One of the best scenes of the film consists of Lo teaching Cheung the tricks of turning a car through a tight alleyway. He is forced to do this because in an earlier scene Jiang gets away from Cheung in an alley with a 90 degree turn. Cheung tries to figure out himself with some orange cones before Lo throws down his cigarette and shows him how it’s done.
On a technical level, Motorway is outstanding. Cheang is able to show a connection with man and his automobile that I’ve rarely seen before on screen. Granted I’m not a big car guy, so I haven’t seen a ton of these films, but I’ve seen my fair share.

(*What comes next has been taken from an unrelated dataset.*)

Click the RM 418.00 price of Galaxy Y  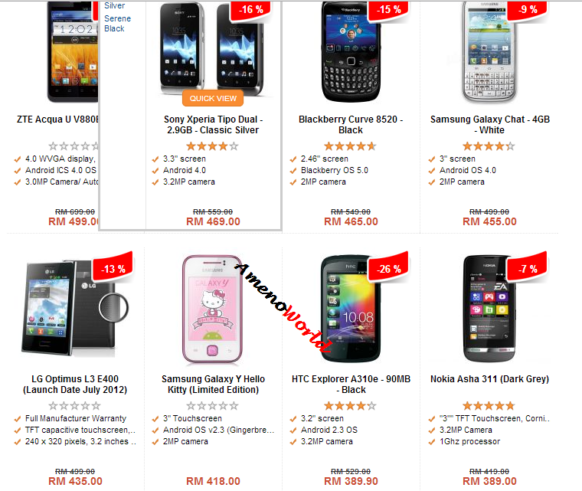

Some of my favorite shots are inserts of knuckles getting whiter and tighter around steering wheels, feet hitting pedals as men shift their cars violently.

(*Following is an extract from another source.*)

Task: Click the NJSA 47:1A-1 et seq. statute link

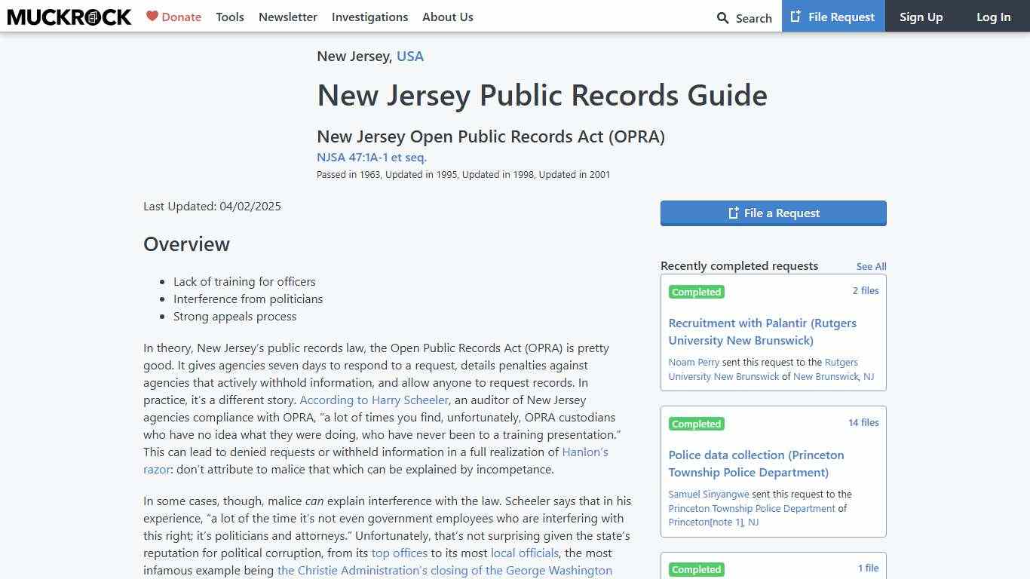Action: pos(371,157)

Cheung shoots some scenes in a series of montages of slow zoom in’s. Whether they are clinched fists around the wheel, tires screeching as clouds of smoke rise from behind the cars or engines revving, the montages raising the ante. All of these shots edited together create insurmountable tension. I see no reason why this film shouldn’t be an action cult classic in a few years’ time. Motor heads especially are going to love this film.

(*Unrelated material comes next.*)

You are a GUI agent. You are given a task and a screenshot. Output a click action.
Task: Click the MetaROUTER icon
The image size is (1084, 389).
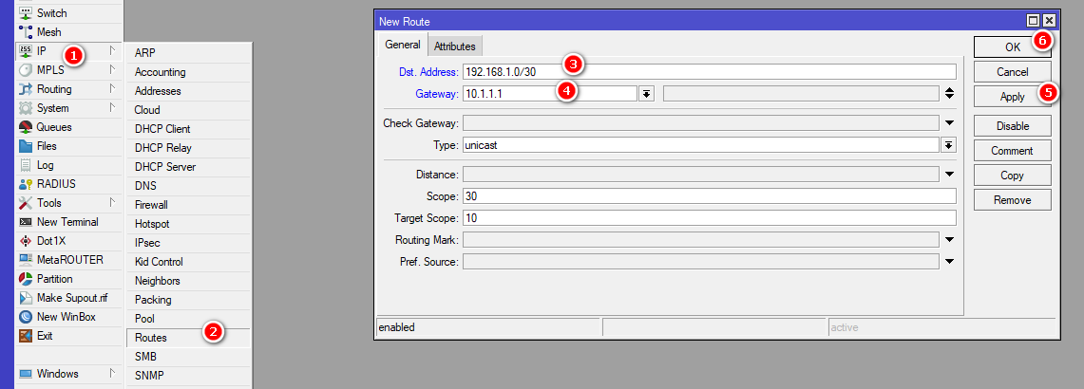click(x=26, y=260)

Cheang’s direction never loses the plot. It’s never intrusive or draws attention to itself. Free from the film are ‘shaky cam’ shots that tend to ruin action movies. Cheang’s camera sits back and catches all the action, easily allowing the audience to watch everything clearly. In some shots the camera is fixed onto the cars as they drive, creating a reverse third person view.
Motorway’s sound mix is exquisitely well done. Gone is any annoying rock music or a loud crashing score. Instead the film is replaced with a quiet electronic score that only heightens the film’s tautness. Think of the opening scenes of Nicolas Winding-Refn’s Drive, where he uses The Chromatics’ “Tick of the Clock”, but for 90 minutes. Other than loud engines and screeching tires, the soundtrack is relatively quiet. I loved how Cheang controlled this aspect.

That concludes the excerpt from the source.